The neon sign of the by-the-hour and always discreet hotel across the street made shadowed bars on her face. We’d been there for hours, going over the police reports, looking for anything we hadn’t already learned about the case before something inside her broke and the cracks in her facade were starting to show.
“How do you do it?” she asked me, “how do you deal with your feelings when they start to get in the way. Lately, they’ve been so intrusive… and extrusive.”
I thought about what she was saying. We’ve all been there. Hung up on some no-good dame or some boozed-up lout and everyone in our life knows we’re no good for each other. Knowing that we’re stuck and we can’t get out of it no matter how hard we try; because the heart wants what the heart wants, and like overindulgent parents, we give in to its demands all too often.

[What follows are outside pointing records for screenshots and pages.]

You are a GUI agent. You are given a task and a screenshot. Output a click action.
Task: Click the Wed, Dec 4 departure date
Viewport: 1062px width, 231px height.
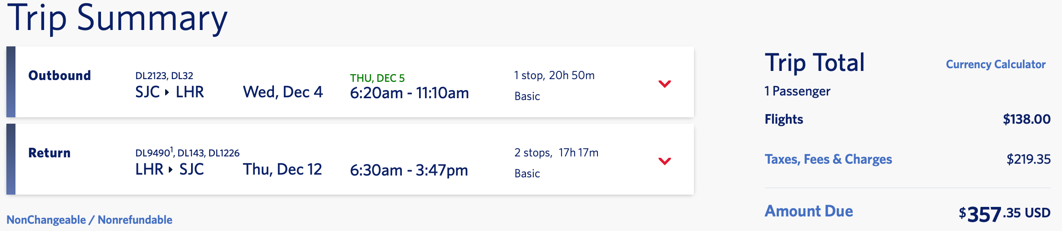283,92
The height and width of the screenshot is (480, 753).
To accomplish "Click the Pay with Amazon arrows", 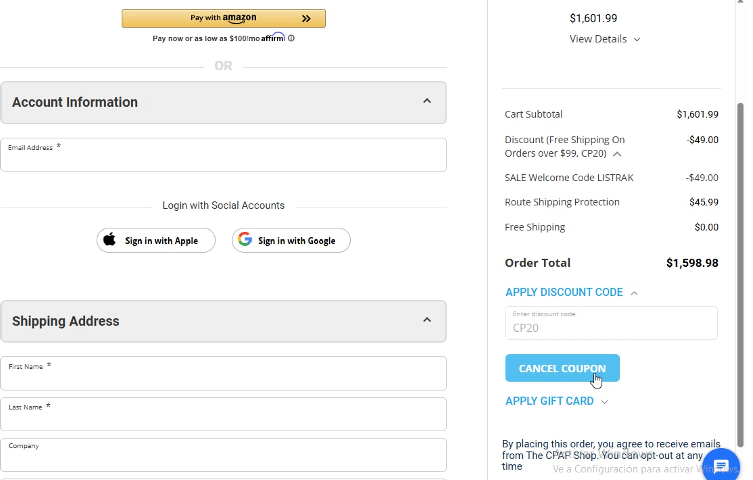I will click(x=306, y=19).
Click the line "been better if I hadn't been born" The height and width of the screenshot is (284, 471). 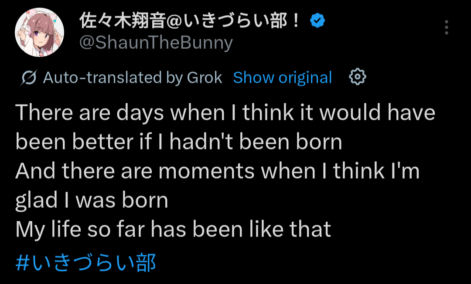click(179, 142)
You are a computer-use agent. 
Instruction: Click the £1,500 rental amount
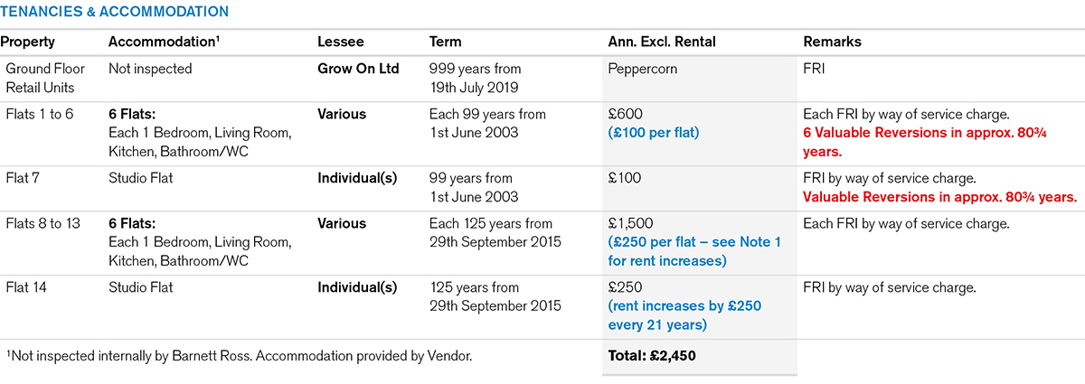tap(630, 224)
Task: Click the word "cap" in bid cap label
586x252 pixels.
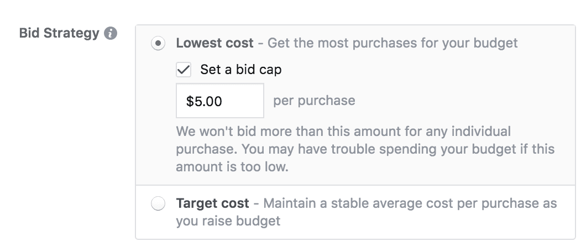Action: 271,70
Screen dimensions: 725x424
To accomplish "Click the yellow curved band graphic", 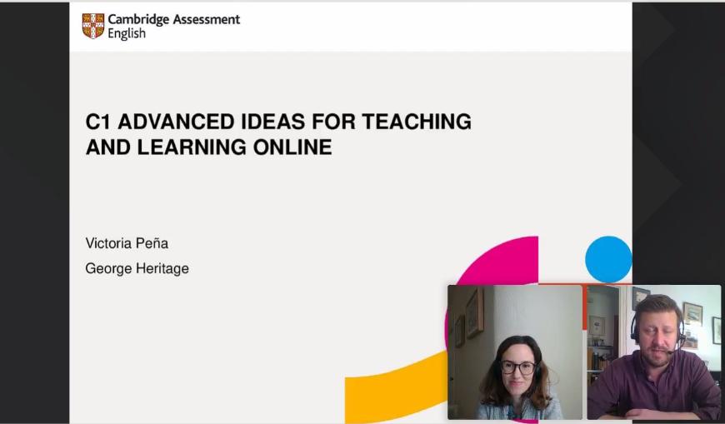I will 392,387.

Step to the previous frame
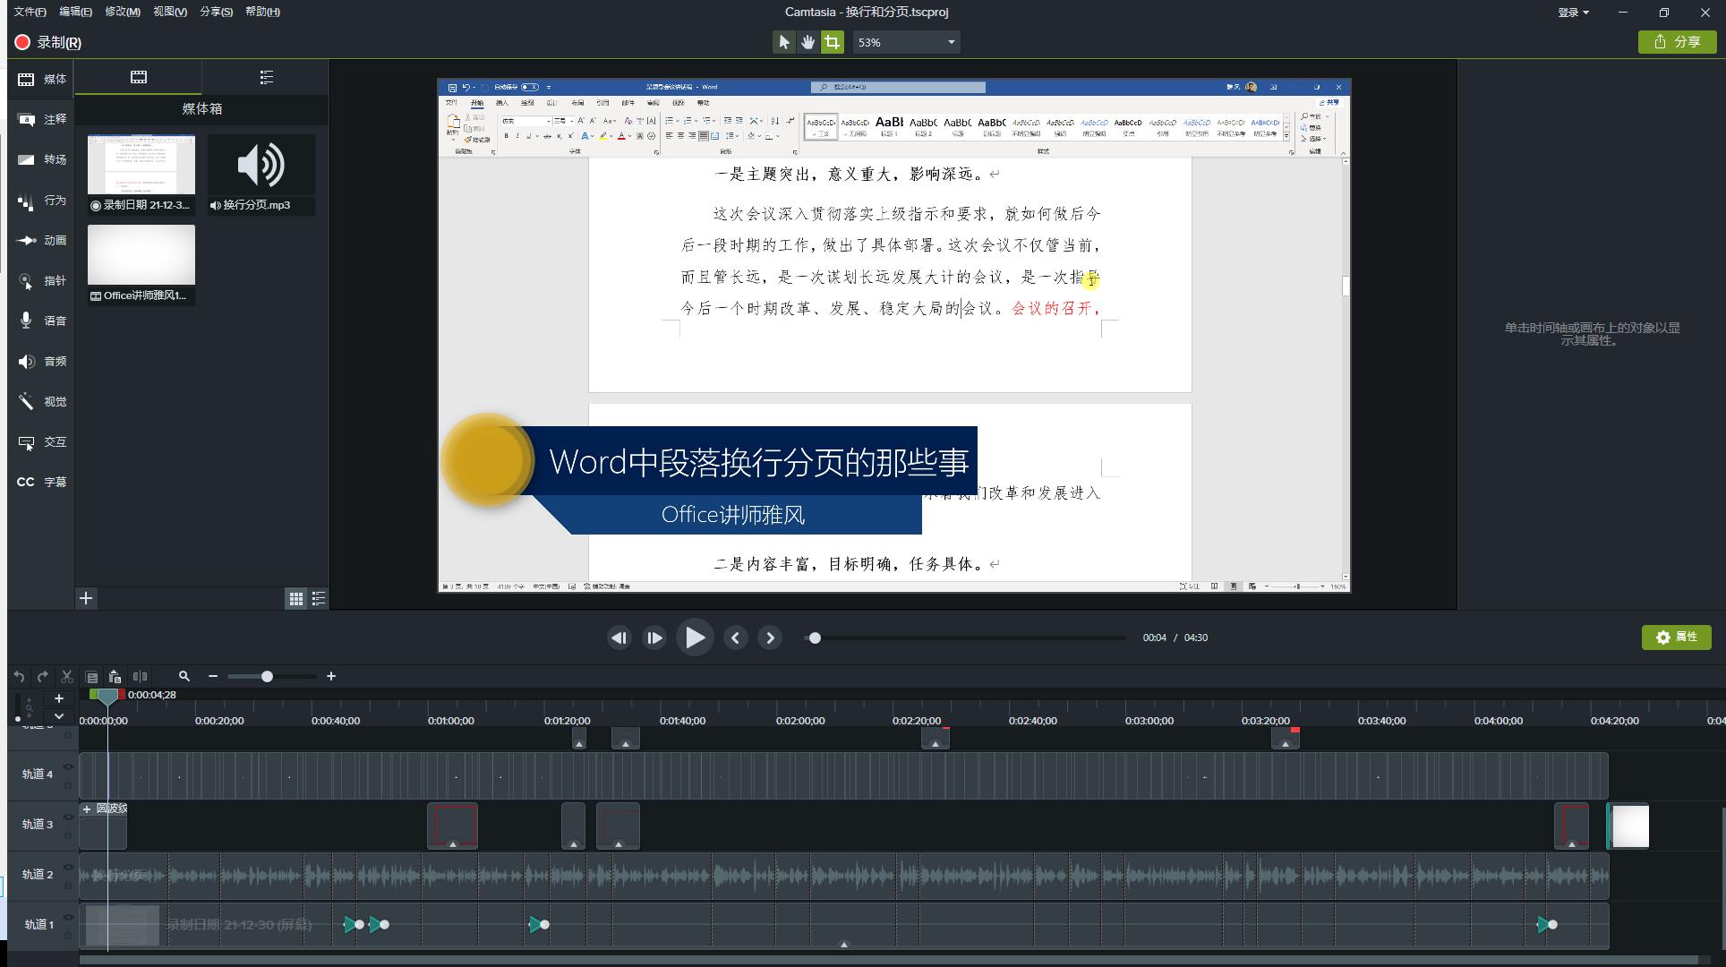735,638

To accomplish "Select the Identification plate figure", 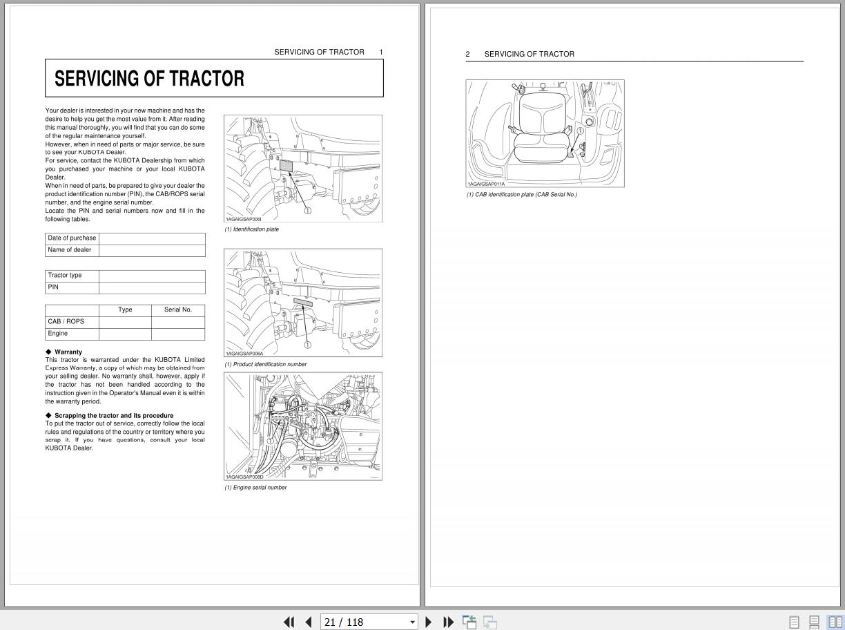I will [x=302, y=168].
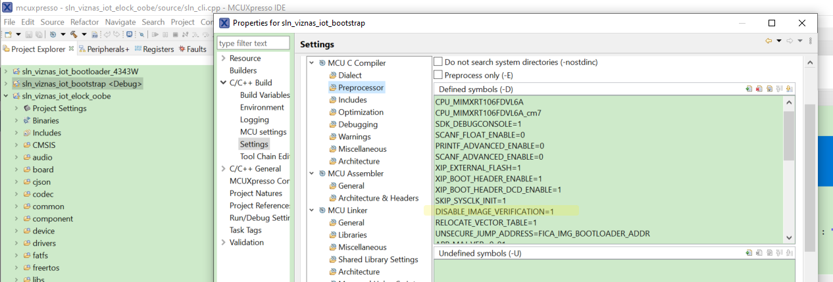Image resolution: width=833 pixels, height=282 pixels.
Task: Add a new undefined symbol (-U)
Action: (x=749, y=253)
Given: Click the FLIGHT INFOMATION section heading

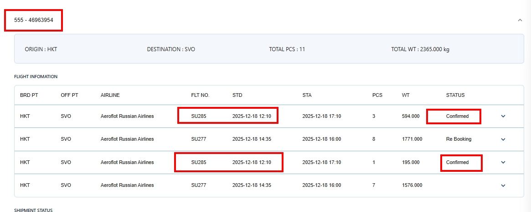Looking at the screenshot, I should (36, 77).
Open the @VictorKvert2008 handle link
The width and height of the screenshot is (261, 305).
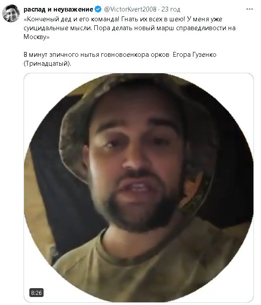[130, 9]
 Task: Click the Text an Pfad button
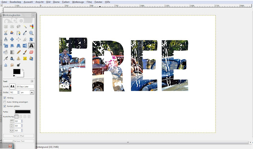click(19, 136)
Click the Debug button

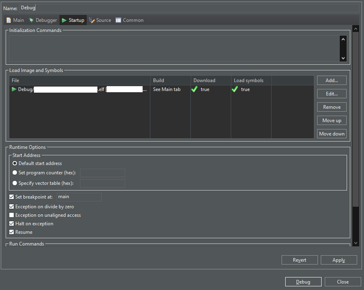coord(303,282)
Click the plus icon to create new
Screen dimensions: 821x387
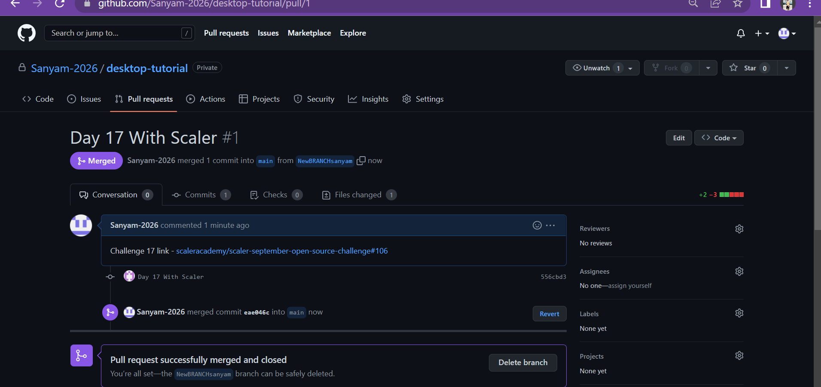tap(760, 33)
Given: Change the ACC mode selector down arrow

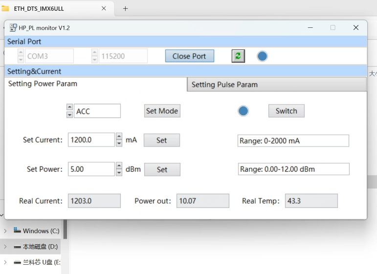Looking at the screenshot, I should click(x=70, y=114).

I stalled for time by lighting a cigarette, then I spoke.
“I guess, mostly I have years of not trusting initial impulses and remembering that emotions are just that. They are clues to a situation, but not the situation themselves. Sometimes they’re red herrings. Sometimes they’re important clues to a case you’re not working on at the moment. Clues are the stool pigeons of the subconscious. Occasionally useful, always suspect.”
“huh, you really fit the type. the guy who open this agency order you from a catalog or something?”
I smiled wearily at her. “you asked. I never said I wasn’t some two-bit stock character. You’re the one projecting all this depth on me.”
“Thanks,” she said, “I’ll remember what you said.” Then she walked out the door into the night.